Mensajes internos cuestionan la efectividad de las mascarillas de tela
Recientemente, se difundieron mensajes de texto que evidencian que Anthony Fauci, exdirector de los Institutos Nacionales de Alergias y Enfermedades Infecciosas, junto con otros expertos de salud pública, sabían desde 2020 que las mascarillas de tela no ofrecían verdadera protección contra el coronavirus. A pesar de ello, continuaron promoviendo su uso obligatorio en la población.
Reconocimiento tácito en agosto de 2021
En agosto de 2021, Michael Osterholm, epidemiólogo y director del Centro para la Investigación y Política de Enfermedades Infecciosas, envió un mensaje a Fauci y otras autoridades sanitarias, admitiendo que las mascarillas de tela ofrecían una protección limitada frente a la transmisión por aerosoles.
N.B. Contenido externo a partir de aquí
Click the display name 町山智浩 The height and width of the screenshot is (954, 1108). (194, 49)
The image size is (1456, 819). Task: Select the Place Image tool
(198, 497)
Criticó que el CDC avalaba estudios de baja calidad para justificar su uso y resaltó que sólo las mascarillas N95 ofrecían una barrera significativamente eficaz.
Público expuesto a medidas insuficientes
Este reconocimiento contrasta con las recomendaciones oficiales, que impusieron el uso masivo de mascarillas de tela, incluyendo a niños y personas con discapacidades, generando controversias y conflictos. Los expertos discutían a puertas cerradas sobre la falta de evidencia científica sólida que respaldara estas medidas públicas.
Implicaciones de la disparidad entre ciencia y política
Las revelaciones cuestionan la transparencia y la credibilidad de las autoridades sanitarias durante la pandemia. Demuestran que persistieron en sostener medidas basadas en evidencia científica limitada o cuestionada, afectando políticas nacionales y estatales en Estados Unidos y otros países.